— EXERCISE GOAL —
Return every line of the records below that contains the word "agent", matching case exactly.

— DATA SHOWN —
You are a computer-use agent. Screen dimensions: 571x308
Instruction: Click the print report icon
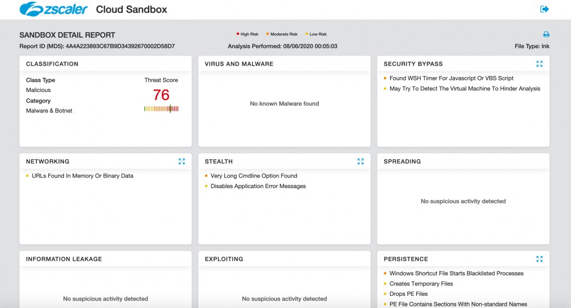pyautogui.click(x=546, y=34)
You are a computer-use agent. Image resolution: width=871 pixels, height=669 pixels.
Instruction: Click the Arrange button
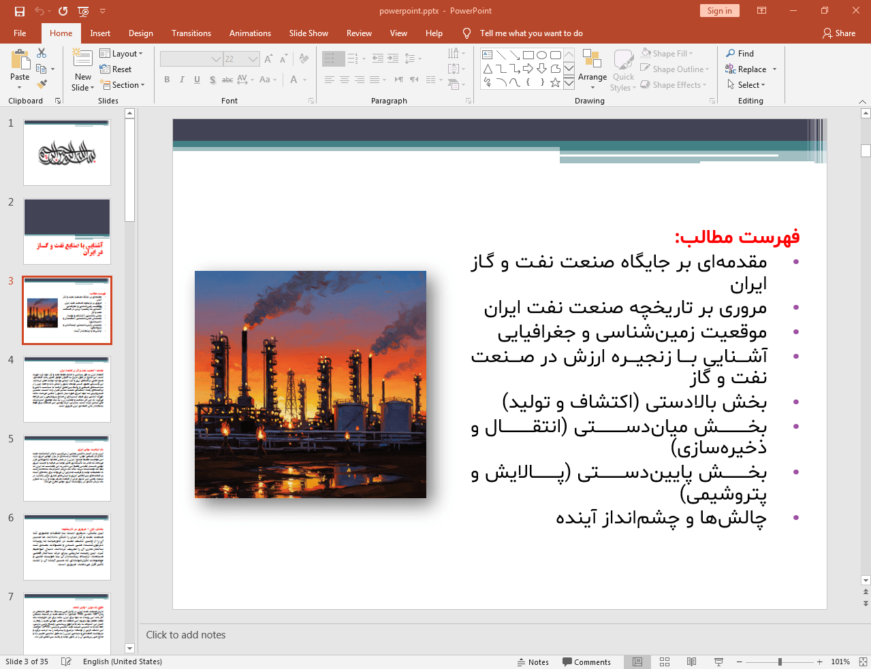coord(592,69)
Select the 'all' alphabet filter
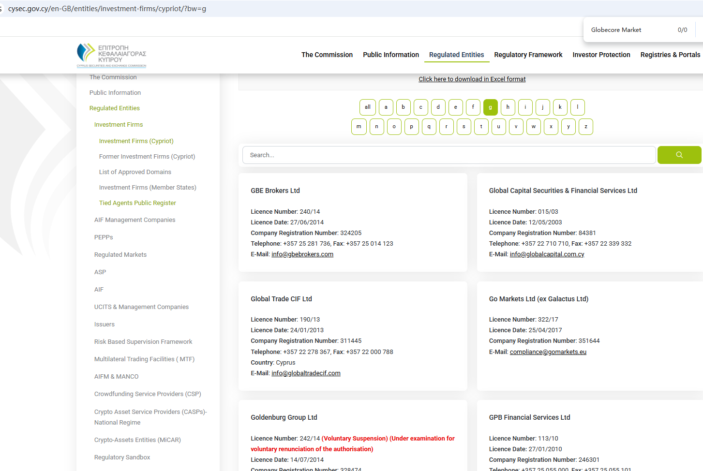 pos(367,107)
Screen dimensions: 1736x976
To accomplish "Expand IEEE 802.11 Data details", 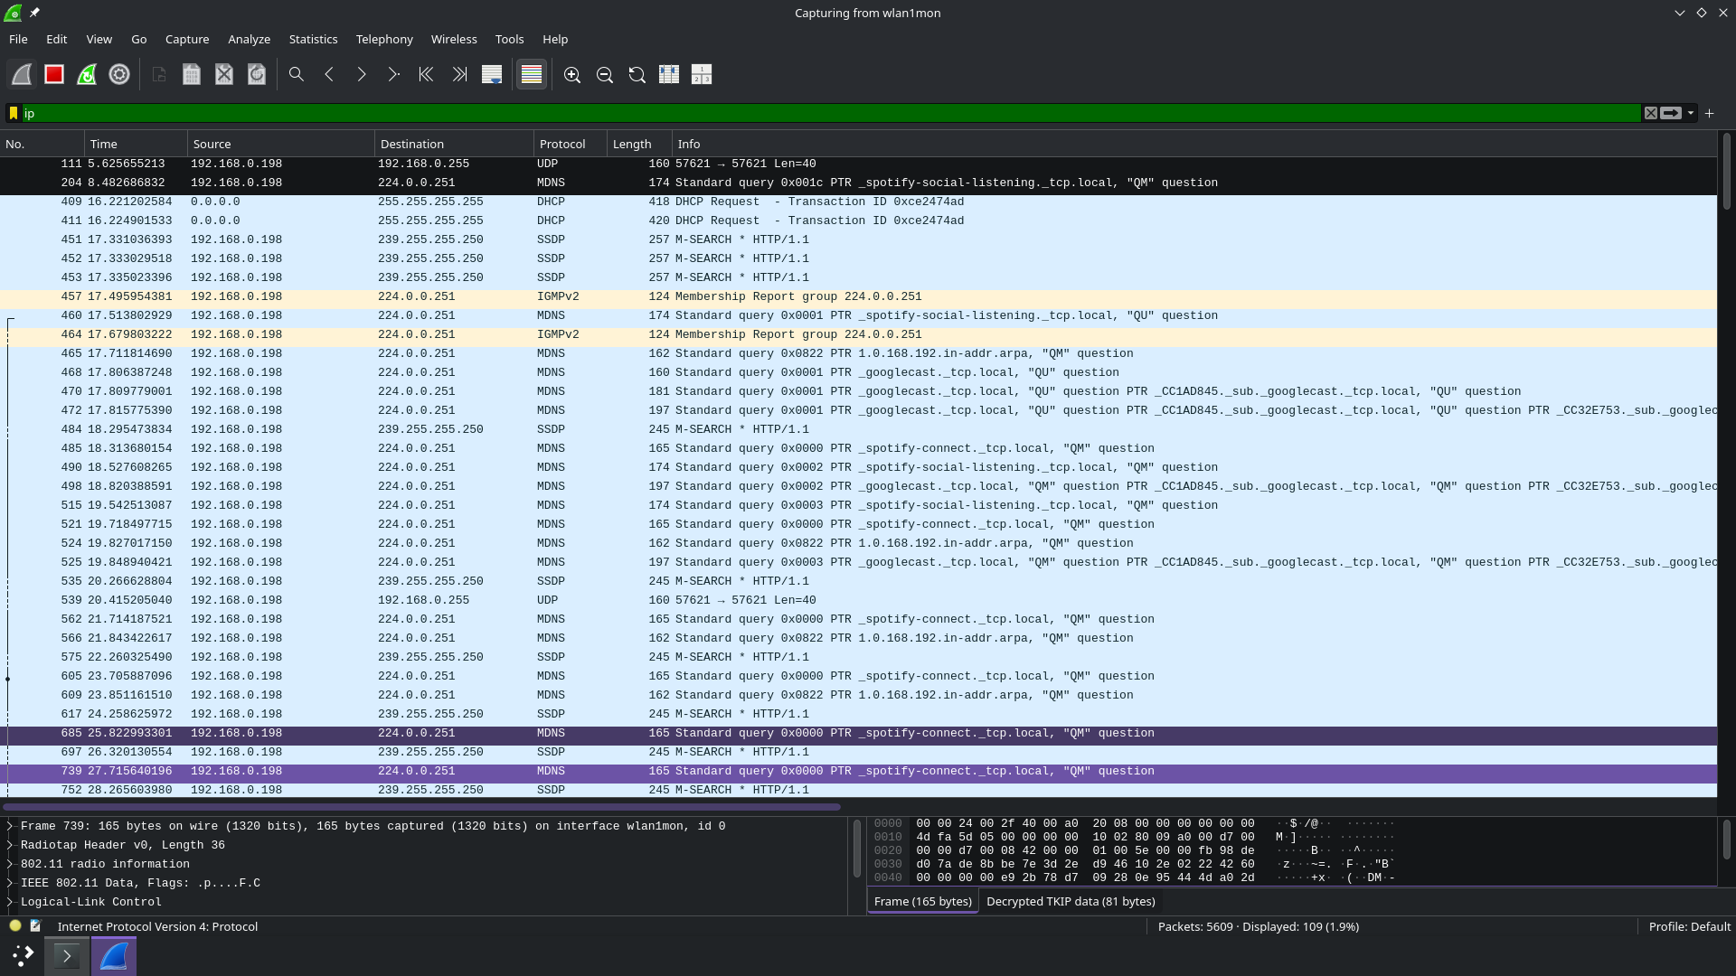I will (x=10, y=883).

— SOLUTION —
You are a computer-use agent. Screen dimensions: 571x308
You are a computer-use agent. Image resolution: width=871 pixels, height=669 pixels.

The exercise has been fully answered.